(Texte à lire)
§ §
Fletcher est à l'extrême droite de la photo. |
Nous avons été positionnés à un intersection en
“T” de deux routes pavées. Nous devions garder le
flanc droit de la colonne qui tournait à gauche à cet
endroit.
Nous avons
donc placé notre canon de 57mm entre la route et la
maison en briques faisant l’angle, le pointant vers la
route de droite. Le conducteur Walt Hunt gara le camion
entre les bâtiments. Nous avons déchargé quelques
munitions anti-tank, les avons placées derrière le
canon, et nous nous sommes alors assis en attendant.
Le convoi nous dépassait, tournait sur la gauche
au carrefour afin de suivre les chars qui fonçaient vers
le centre de l’Allemagne.
Soudainement, à environ 800m de la route que nous
étions en train de protéger, un véhicule camouflé
apparu et venait lentement dans notre direction. A ce
moment un couple Allemand jeune et bien habillé
transportant un bébé passa à pied juste devant nous et
se dirigea vers le véhicule qui continuait de
s’approcher. Apparemment, ils venaient de quitter une église
car nous entendions des cloches sonner.
Notre chef d’équipe,
le Squad Sergeant Al Arndt, se mit immédiatement derrière
notre canon et regarda avec ses jumelles en direction du véhicule.
§ §
(Les consignes)
A: Répondez brièvement à ces questions sur le texte :
(i) Quel est le calibre du canon que l'équipe a placé entre la route et la maison en briques ?
(ii) Qui gara le camion entre les bâtiments ?
(iii) Qui regarda le véhicule avec des jumelles ?
B: Recopiez mot pour mot le passage du texte, de « Soudainement, à environ » à « des cloches sonner. ».

(Liste fournie)
§ §
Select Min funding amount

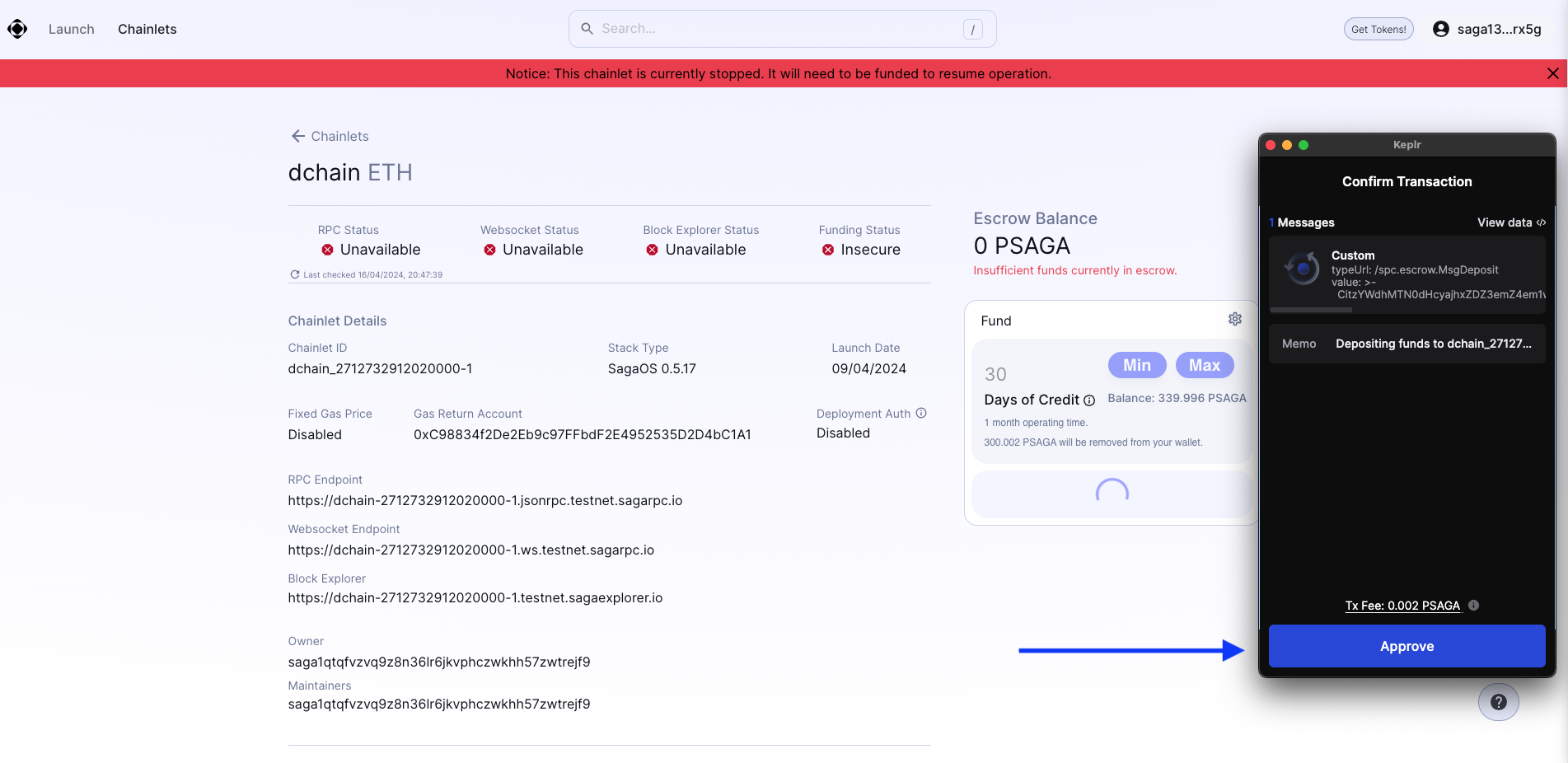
§ §
(Réponses complètes)
A:
(i) 57mm.
(ii) Le conducteur Walt Hunt.
(iii) Le chef d'équipe, le Squad Sergeant Al Arndt.

B:
Soudainement, à environ 800m de la route que nous
étions en train de protéger, un véhicule camouflé
apparu et venait lentement dans notre direction. A ce
moment un couple Allemand jeune et bien habillé
transportant un bébé passa à pied juste devant nous et
se dirigea vers le véhicule qui continuait de
s’approcher. Apparemment, ils venaient de quitter une église
car nous entendions des cloches sonner.